▸ WHAT TO WORK ON
For this exercise, restate word for word only the lines from the one containing "Instruction: Click the" through the last line below. Pictures do not get copied.

▸ DATA LISTING
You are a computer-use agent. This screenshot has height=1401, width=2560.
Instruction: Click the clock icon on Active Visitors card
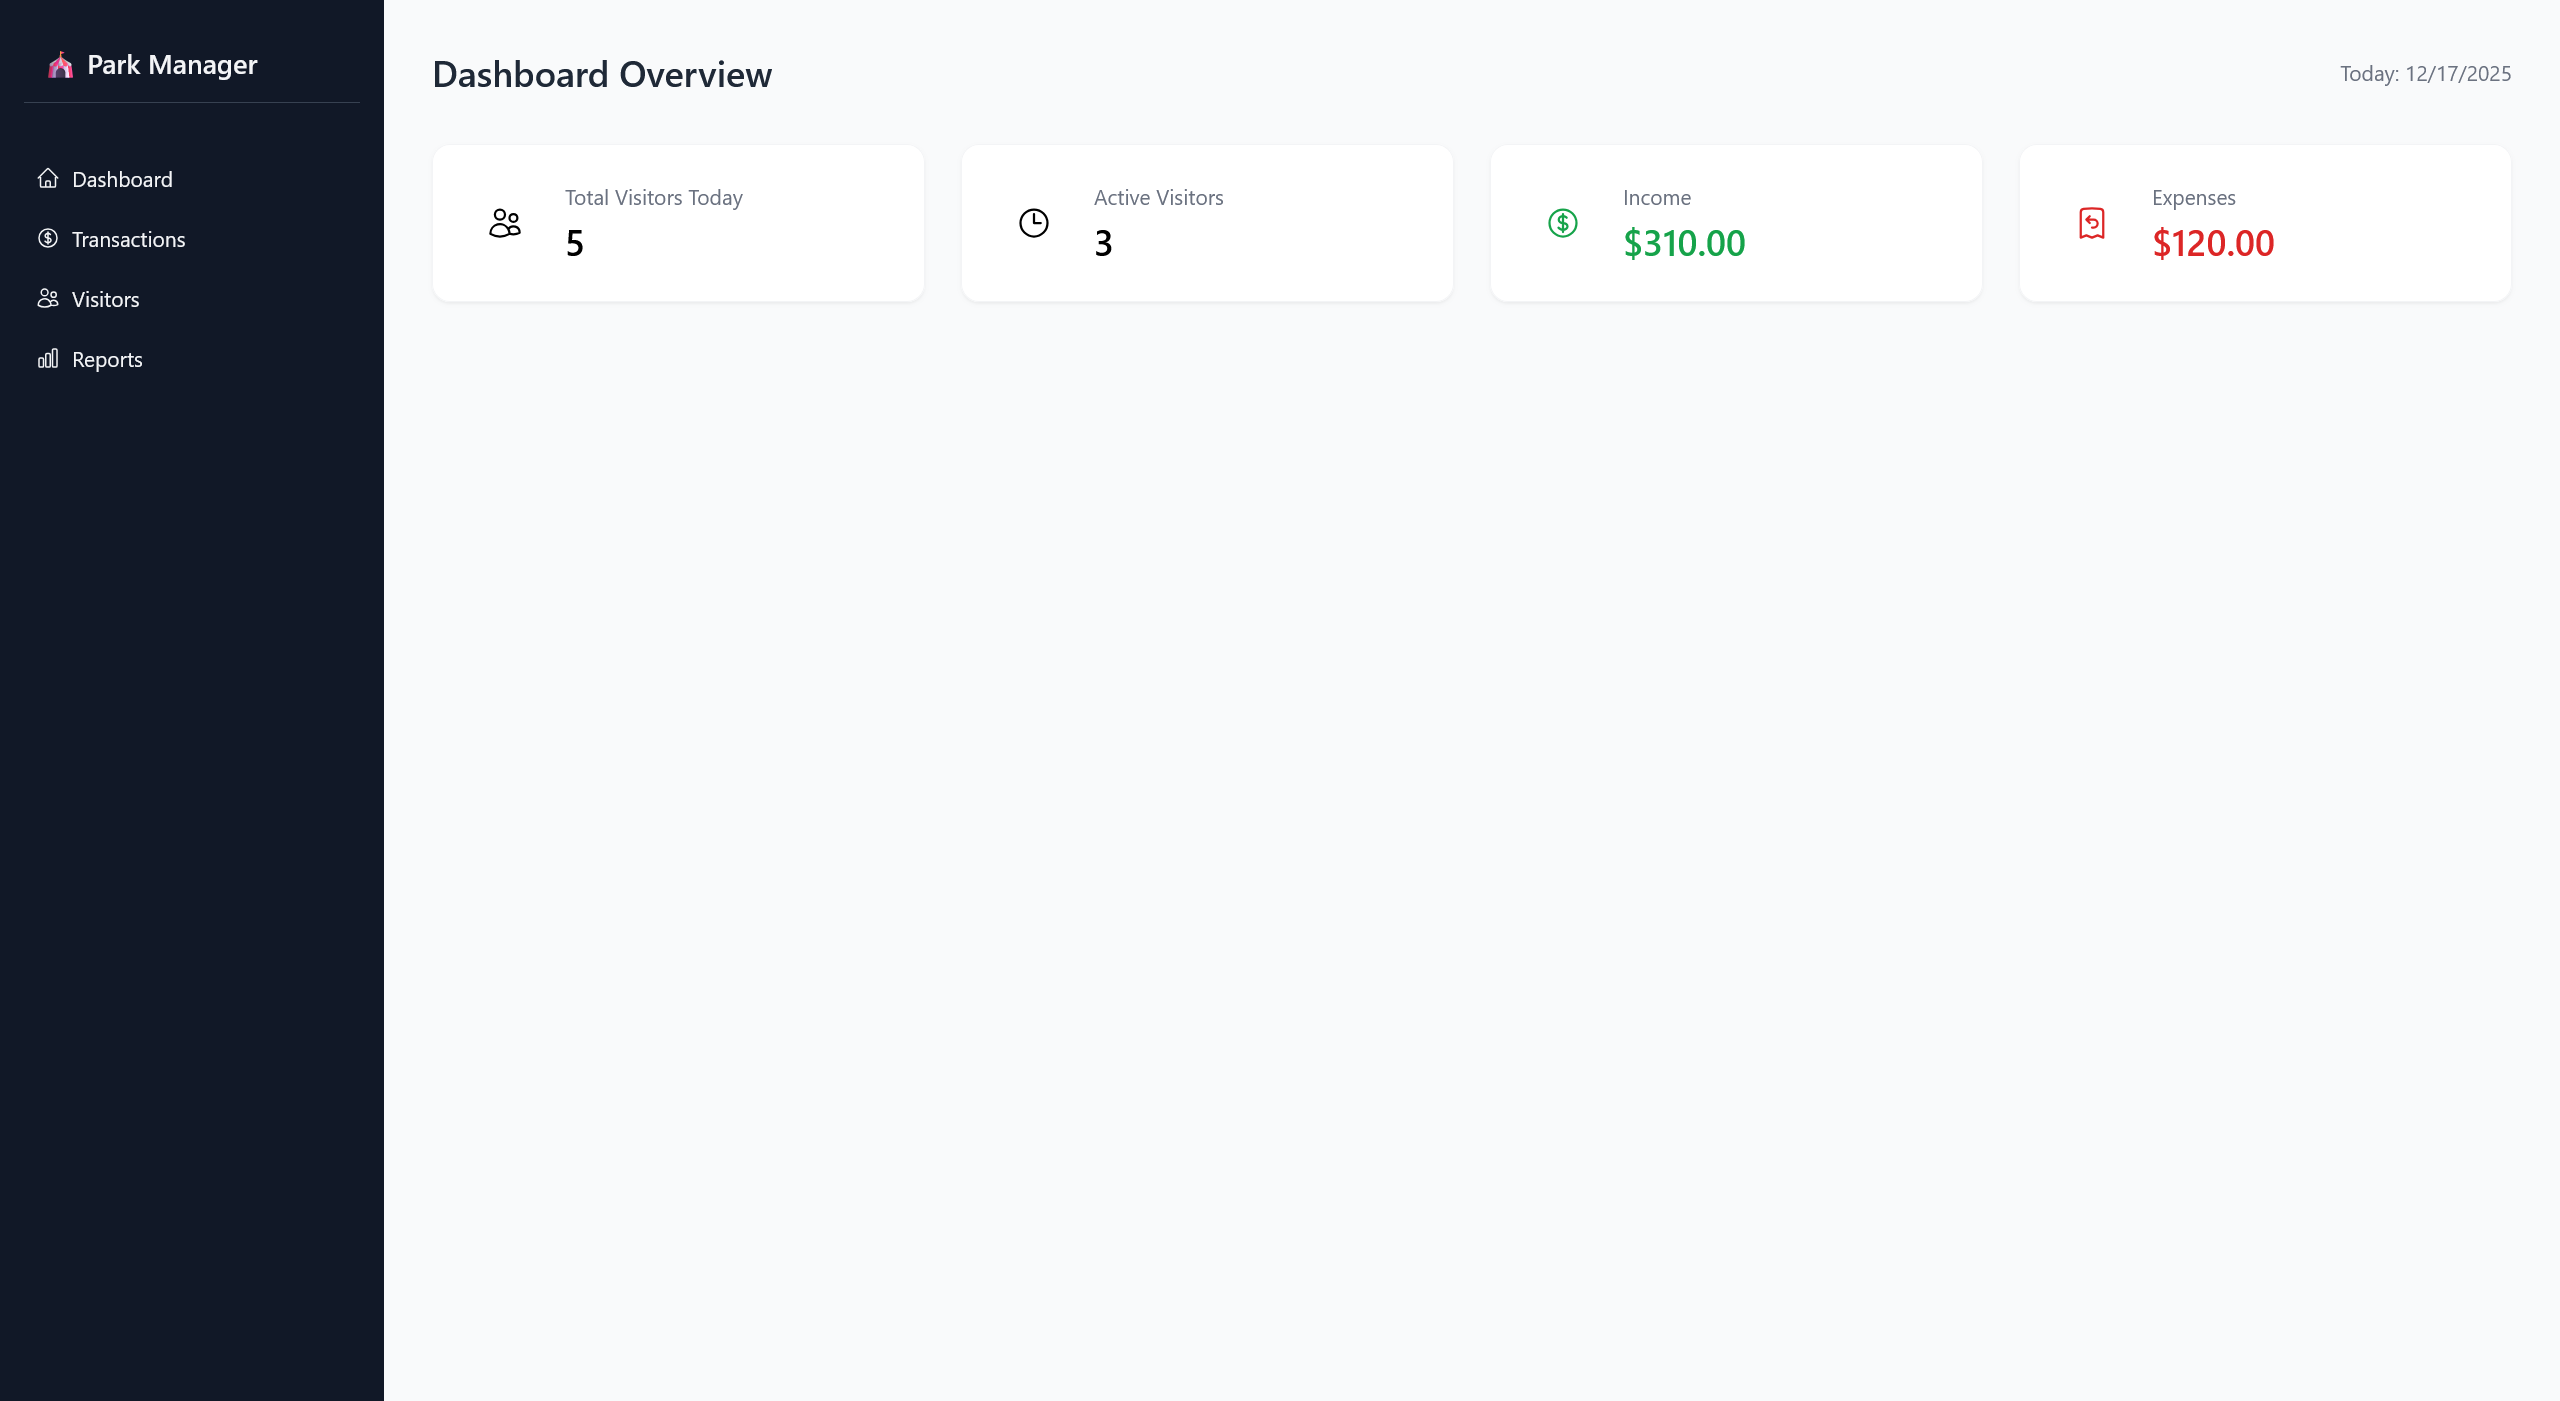(1033, 222)
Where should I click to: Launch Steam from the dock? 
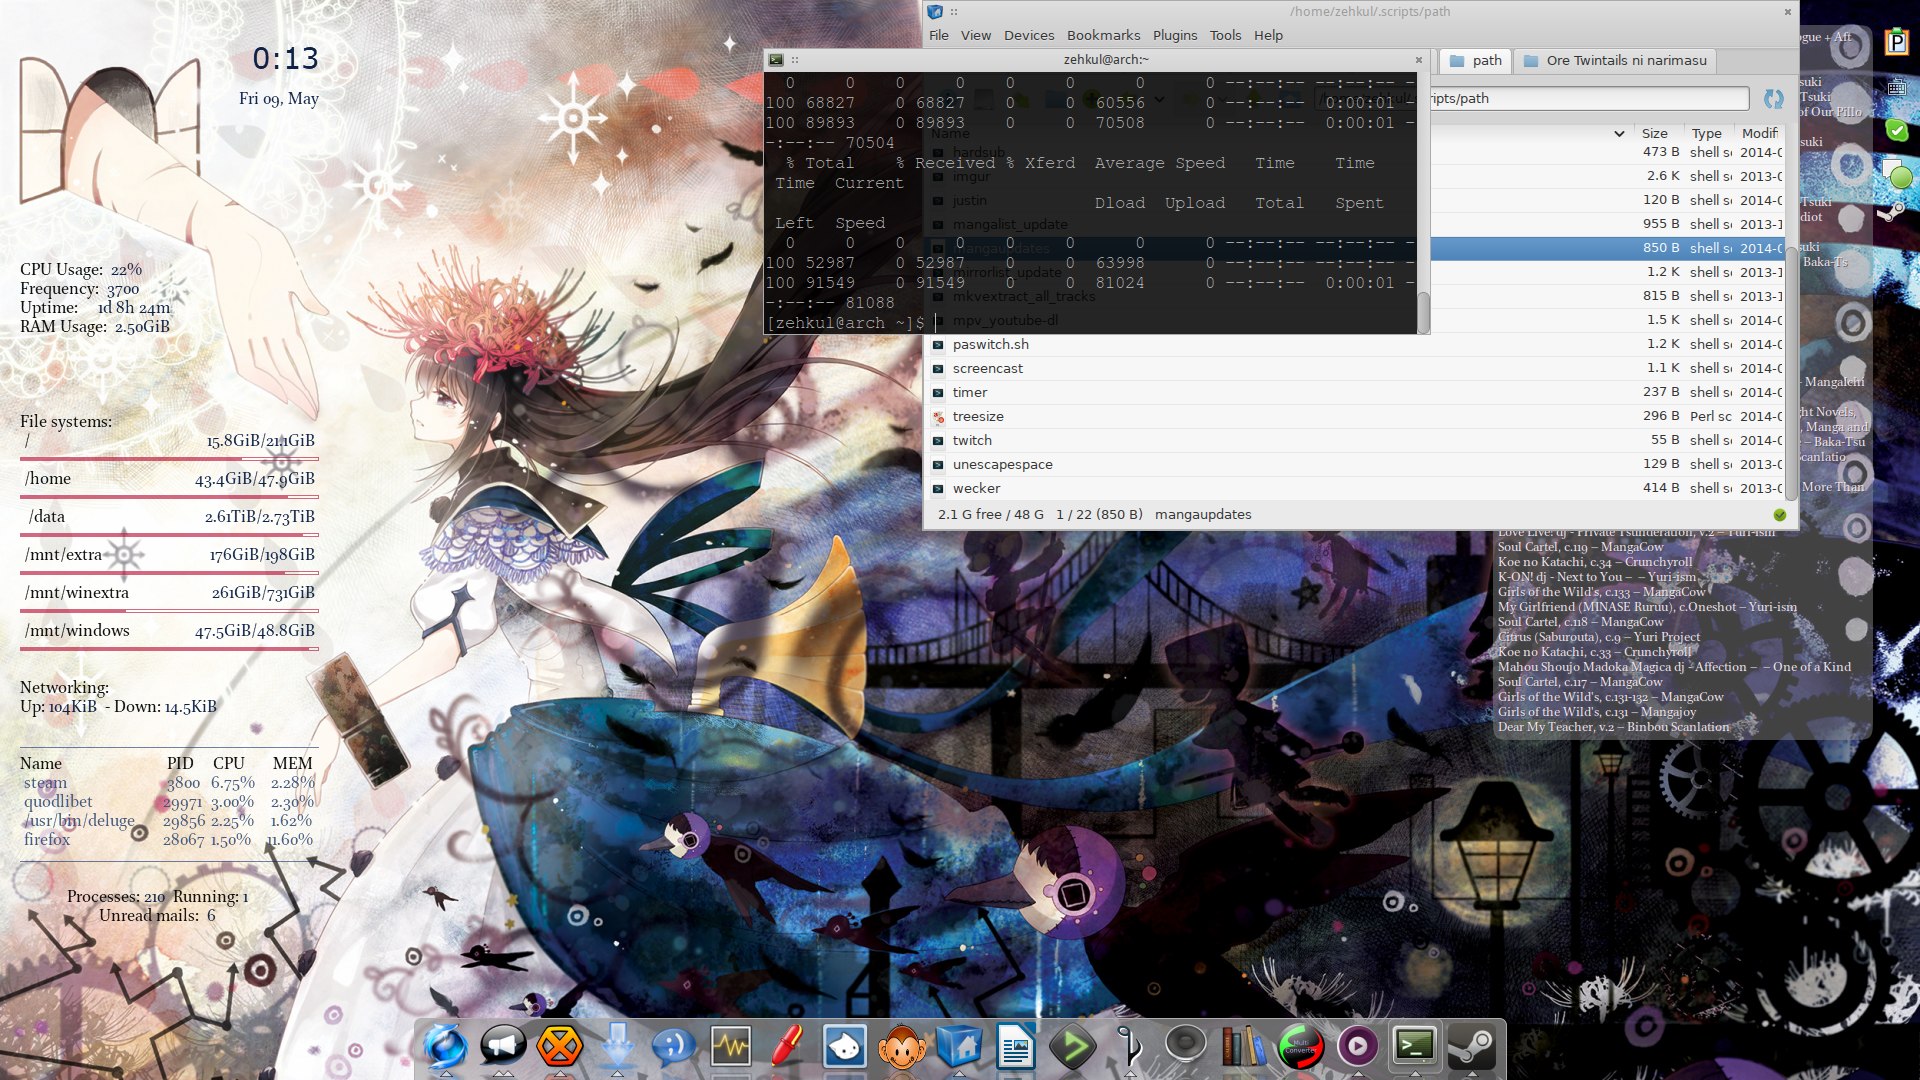point(1472,1047)
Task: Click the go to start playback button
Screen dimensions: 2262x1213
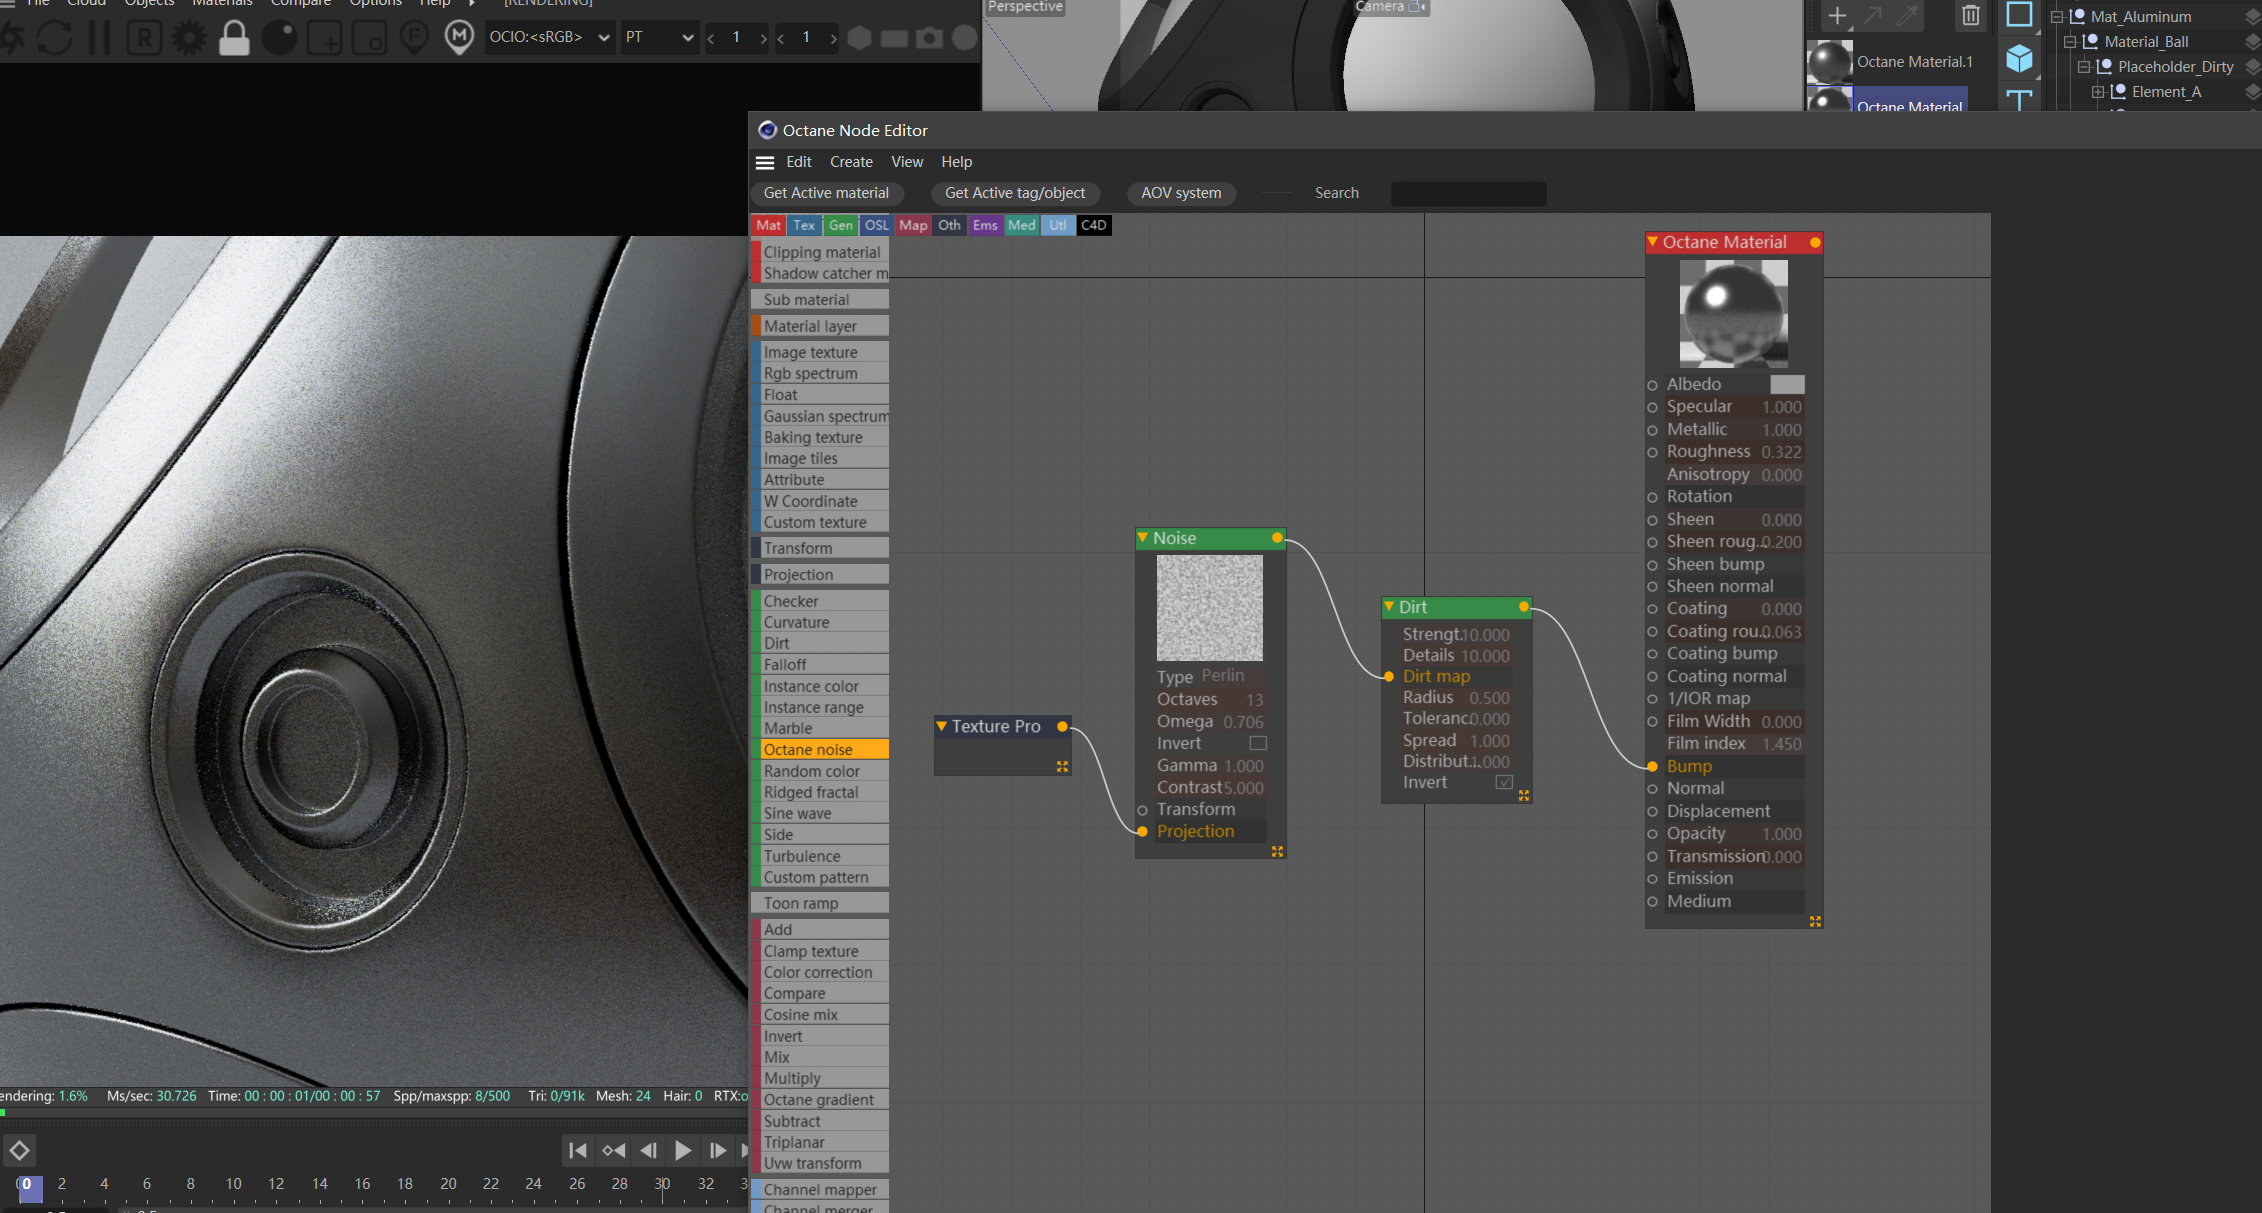Action: pyautogui.click(x=577, y=1150)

▸ RESULT
Instruction: Click the clock icon on Active Visitors card
(1033, 222)
Where should I click to: Launch Steam from the dock? 
point(1472,1047)
Task: Click the go to start playback button
Screen dimensions: 2262x1213
Action: pyautogui.click(x=577, y=1150)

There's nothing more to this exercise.